Is what’s going on in the automotive industry real? A mirage? Maybe it’s somewhere in between?

By Michael Randle, Editor


In over 40 years of studying the game of economic development (which has always reminded me of the board game Stratego, complete with miners, bombs, spies, scouts and generals), I have never seen numbers like these. Not even close. 

Are we so frenzied with daily political drama we don’t even notice the billions being invested, or at least announced. . .so many billions that they boggle the mind? Are there simply too many distractions, such as social media and streaming services, to even care that in just three short years about $150 billion in investments have been announced by automotive OEMs in the electrification of a really old industry?

SB&D tracks everything with the resources we have. And in the automotive world, so does the Ann Arbor, Mich.-based Center for Automotive Research (CAR). CEO Alan Amici spoke to our Southern Economic Development Roundtable group in January (SEDR@ThePearl) and he and others will present at our Southern Automotive Corridor Summit, August 15-17 at the Grand Bohemian Lodge in downtown Greenville, S.C. Want to go? Let me know. You must be invited to attend. 

I touched on the subject in this issue’s cover story. According to Amici, and CAR, $4 billion in investments were announced in North America by automakers in 2018. From 2021 to 2023, $146 billion in investments were announced, almost all on the electrification of automotive; $82.5 billion in 2023 alone. As Amici said at SEDR@ThePearl, “We are in the fourth year of a 110-year-old industry.” Whoa!

An “announcement” of a deal is one thing. For the deal to work and be real is another. What is going on now with next-generation mobility is not sustainable. There is just way too much competition and incentives too great to pass up. 

It seems that each quarter an EV startup announces a deal. This past quarter it was Scout Motors (South Carolina) and Imola Automotive (Georgia). Imola Automotive? Will Imola really house 7,500 workers at a proposed plant in Fort Valley, Ga., after Rivian Automotive officially delayed the groundbreaking of its plant east of Atlanta? And after Tesla just cut nearly 3,000 jobs at its gigafactory in Austin in April? 

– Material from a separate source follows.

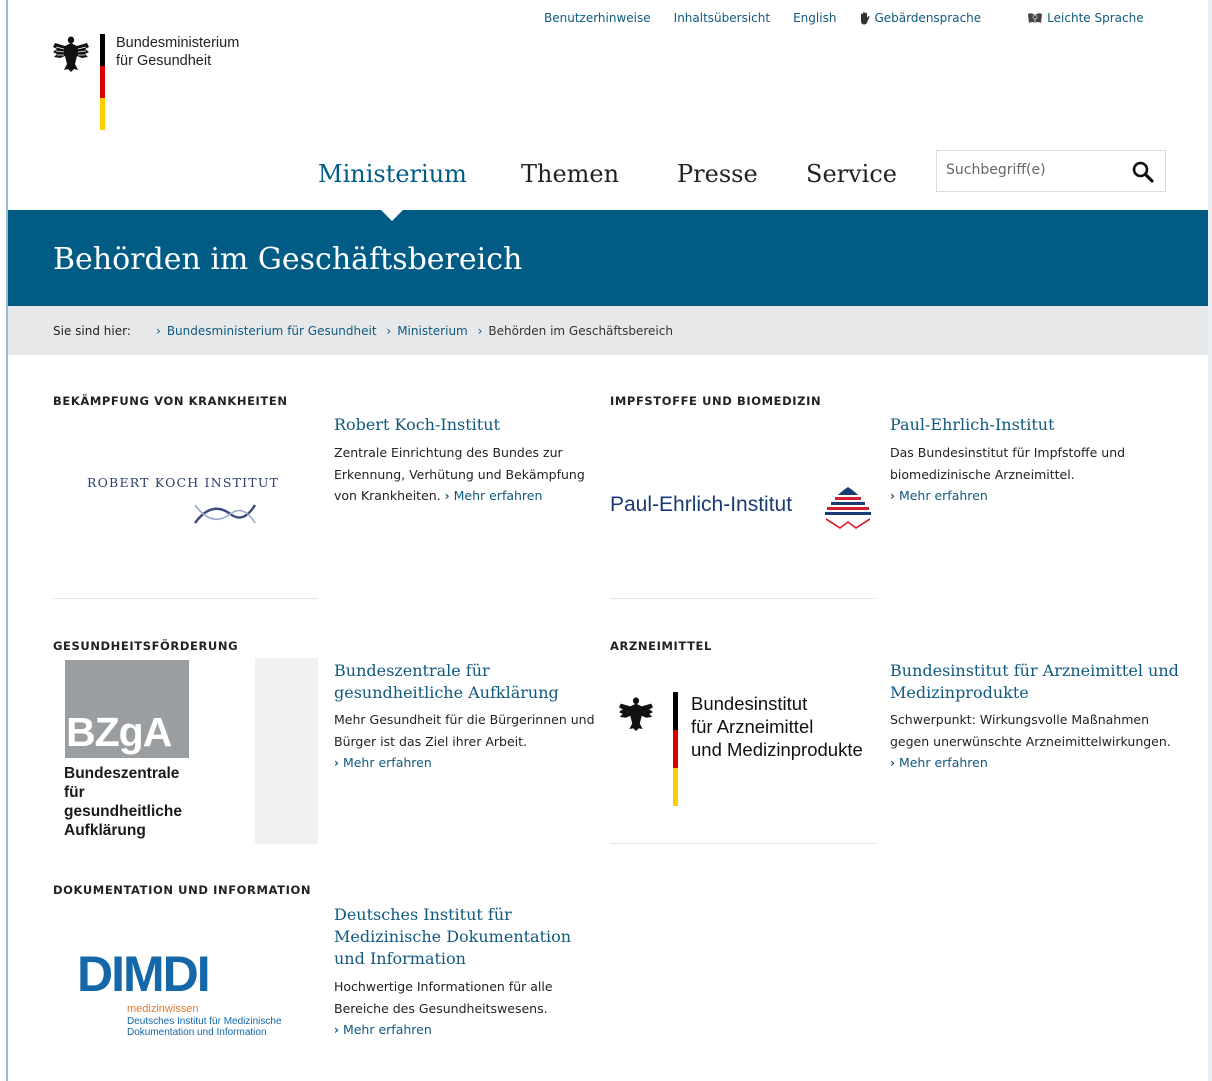  Describe the element at coordinates (716, 401) in the screenshot. I see `section-heading-impfstoffe: IMPFSTOFFE UND BIOMEDIZIN` at that location.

I was there when the late Gov. Carroll Campbell announced BMW in Greer, S.C. A watershed moment for the South. It was a long time ago and we will be back there with our Southern Automotive Corridor Summit this summer at the Grand Bohemian Lodge in downtown Greenville, S.C. 

I was also there when Alabama announced Mercedes-Benz, on a hillside in Tuscaloosa County, and someone in our group said, “Can’t you just smell the paint shop from here?” That was over 30 years ago. 

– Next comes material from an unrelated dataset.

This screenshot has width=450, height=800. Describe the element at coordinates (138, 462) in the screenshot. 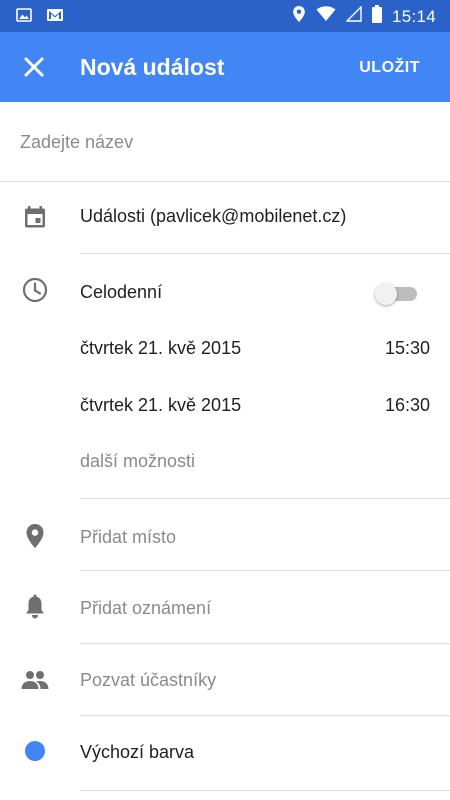

I see `more-options-link: další možnosti` at that location.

Those two deals and so many more in the third largest economy in the world were sound, solid projects that have changed the economies of those two states forever. Yet, at the time, like today, they were considered crap shoots. 

As for the electric vehicle industry, it remains to be seen how it will shake out. After all, we are only in the “fourth year of a 110-year-old industry.” It better work out. . .there’s just too much money on the table for it not to.